What is being asked: Nothing but the lines from the one with "Given: Click the 广州市中级人民法院 court value" through the final line of the entries below should be written out, each exactly as given.

Data extracted from a collection:

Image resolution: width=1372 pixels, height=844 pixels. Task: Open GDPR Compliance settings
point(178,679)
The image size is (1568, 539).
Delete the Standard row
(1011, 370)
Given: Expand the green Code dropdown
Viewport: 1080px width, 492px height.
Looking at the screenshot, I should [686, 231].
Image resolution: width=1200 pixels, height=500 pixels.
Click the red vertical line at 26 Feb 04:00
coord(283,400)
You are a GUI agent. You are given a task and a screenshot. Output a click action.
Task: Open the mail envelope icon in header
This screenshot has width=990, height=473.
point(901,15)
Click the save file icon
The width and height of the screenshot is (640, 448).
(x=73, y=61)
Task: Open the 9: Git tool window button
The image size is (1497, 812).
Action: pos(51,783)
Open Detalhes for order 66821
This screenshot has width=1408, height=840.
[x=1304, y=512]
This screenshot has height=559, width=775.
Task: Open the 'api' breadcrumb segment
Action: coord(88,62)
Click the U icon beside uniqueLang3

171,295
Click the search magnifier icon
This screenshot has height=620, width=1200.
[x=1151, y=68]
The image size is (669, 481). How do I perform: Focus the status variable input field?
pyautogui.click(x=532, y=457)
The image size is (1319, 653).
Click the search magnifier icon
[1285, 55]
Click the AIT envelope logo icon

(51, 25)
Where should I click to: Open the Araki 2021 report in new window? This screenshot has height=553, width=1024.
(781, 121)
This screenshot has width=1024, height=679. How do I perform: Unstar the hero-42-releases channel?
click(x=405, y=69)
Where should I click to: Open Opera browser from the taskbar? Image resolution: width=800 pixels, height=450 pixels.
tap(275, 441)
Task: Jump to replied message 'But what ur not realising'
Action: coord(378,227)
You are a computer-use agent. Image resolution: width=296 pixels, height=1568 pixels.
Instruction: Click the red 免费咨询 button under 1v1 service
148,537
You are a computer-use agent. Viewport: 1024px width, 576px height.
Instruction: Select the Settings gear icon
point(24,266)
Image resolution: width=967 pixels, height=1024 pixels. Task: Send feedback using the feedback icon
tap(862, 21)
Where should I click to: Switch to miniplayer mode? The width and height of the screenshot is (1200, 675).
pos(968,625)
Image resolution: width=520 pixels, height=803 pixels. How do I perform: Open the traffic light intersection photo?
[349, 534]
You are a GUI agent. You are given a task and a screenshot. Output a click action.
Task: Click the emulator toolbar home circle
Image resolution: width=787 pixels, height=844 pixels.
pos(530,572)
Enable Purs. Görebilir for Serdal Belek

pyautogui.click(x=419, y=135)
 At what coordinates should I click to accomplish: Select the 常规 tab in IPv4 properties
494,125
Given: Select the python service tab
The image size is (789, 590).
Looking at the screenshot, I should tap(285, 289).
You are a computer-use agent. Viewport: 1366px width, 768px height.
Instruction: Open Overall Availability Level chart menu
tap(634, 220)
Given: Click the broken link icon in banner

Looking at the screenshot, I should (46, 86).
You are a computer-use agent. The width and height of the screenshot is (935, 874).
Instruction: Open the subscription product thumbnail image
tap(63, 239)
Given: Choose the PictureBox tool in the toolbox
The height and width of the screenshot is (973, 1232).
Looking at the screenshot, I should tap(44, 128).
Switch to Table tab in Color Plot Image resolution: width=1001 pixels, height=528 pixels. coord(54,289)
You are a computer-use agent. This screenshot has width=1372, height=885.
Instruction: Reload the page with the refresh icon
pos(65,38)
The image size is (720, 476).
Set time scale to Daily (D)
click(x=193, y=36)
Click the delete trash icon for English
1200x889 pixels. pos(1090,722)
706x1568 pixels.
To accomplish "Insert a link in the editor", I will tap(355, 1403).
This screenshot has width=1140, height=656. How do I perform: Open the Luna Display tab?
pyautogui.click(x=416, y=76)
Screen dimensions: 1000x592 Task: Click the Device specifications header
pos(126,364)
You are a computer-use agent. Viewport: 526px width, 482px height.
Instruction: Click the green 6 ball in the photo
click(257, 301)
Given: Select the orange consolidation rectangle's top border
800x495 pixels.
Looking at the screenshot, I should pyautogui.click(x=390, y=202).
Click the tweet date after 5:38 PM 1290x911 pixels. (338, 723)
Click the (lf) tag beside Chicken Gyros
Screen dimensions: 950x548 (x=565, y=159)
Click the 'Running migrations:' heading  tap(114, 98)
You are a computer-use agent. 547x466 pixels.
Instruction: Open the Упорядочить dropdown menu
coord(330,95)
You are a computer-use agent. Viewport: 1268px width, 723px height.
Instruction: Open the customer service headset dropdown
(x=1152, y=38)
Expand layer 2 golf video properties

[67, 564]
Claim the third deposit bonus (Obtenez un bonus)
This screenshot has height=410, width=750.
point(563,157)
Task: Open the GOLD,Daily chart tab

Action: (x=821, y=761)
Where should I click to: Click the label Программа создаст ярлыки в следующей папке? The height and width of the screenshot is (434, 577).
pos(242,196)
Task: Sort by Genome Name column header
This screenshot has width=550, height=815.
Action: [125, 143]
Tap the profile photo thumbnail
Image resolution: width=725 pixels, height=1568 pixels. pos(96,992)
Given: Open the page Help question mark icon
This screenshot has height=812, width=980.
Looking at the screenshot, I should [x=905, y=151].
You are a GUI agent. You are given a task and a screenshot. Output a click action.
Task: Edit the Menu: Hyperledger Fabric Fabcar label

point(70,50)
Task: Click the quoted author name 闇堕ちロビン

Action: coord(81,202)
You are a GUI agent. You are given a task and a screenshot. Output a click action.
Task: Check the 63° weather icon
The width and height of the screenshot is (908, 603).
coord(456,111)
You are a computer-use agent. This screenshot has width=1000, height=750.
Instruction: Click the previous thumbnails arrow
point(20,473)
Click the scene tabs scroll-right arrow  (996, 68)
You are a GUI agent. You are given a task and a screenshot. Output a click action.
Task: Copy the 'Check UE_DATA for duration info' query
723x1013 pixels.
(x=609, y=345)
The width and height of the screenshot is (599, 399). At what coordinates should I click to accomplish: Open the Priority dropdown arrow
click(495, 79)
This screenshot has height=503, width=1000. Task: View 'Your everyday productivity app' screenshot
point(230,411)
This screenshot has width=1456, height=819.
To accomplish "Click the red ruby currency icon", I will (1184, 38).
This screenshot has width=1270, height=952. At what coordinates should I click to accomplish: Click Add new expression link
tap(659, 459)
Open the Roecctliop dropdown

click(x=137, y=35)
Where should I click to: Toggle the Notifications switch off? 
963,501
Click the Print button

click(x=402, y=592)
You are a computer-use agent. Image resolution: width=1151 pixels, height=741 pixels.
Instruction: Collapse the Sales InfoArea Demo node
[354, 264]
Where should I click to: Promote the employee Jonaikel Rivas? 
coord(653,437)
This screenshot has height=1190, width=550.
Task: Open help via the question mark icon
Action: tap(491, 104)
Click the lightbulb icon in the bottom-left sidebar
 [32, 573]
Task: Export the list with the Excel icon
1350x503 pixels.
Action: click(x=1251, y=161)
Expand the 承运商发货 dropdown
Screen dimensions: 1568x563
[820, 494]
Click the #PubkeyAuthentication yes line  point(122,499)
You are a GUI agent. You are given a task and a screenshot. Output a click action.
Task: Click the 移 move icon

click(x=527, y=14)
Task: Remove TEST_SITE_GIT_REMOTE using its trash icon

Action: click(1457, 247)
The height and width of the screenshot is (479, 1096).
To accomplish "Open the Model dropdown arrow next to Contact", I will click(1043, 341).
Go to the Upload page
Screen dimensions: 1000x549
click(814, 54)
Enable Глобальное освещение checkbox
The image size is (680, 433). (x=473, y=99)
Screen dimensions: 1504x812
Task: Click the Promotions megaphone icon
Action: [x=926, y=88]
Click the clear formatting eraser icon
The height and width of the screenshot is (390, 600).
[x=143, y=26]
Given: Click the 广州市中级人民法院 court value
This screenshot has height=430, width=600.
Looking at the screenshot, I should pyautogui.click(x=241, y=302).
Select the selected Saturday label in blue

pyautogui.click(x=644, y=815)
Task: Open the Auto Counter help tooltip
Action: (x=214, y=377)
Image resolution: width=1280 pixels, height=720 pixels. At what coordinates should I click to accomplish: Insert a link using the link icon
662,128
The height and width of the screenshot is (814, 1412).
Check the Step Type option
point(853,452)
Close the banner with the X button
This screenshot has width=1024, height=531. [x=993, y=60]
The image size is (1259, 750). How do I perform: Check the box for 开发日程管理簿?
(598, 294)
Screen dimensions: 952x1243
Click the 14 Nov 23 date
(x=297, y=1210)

Result:
Given: Click the 广州市中级人民法院 court value
This screenshot has height=430, width=600.
Looking at the screenshot, I should pyautogui.click(x=241, y=302).
Select the selected Saturday label in blue

pyautogui.click(x=644, y=815)
Task: Open the Auto Counter help tooltip
Action: (x=214, y=377)
Image resolution: width=1280 pixels, height=720 pixels. At what coordinates should I click to accomplish: Insert a link using the link icon
662,128
The height and width of the screenshot is (814, 1412).
Check the Step Type option
point(853,452)
Close the banner with the X button
This screenshot has width=1024, height=531. [x=993, y=60]
The image size is (1259, 750). How do I perform: Check the box for 开发日程管理簿?
(598, 294)
Screen dimensions: 952x1243
Click the 14 Nov 23 date
(x=297, y=1210)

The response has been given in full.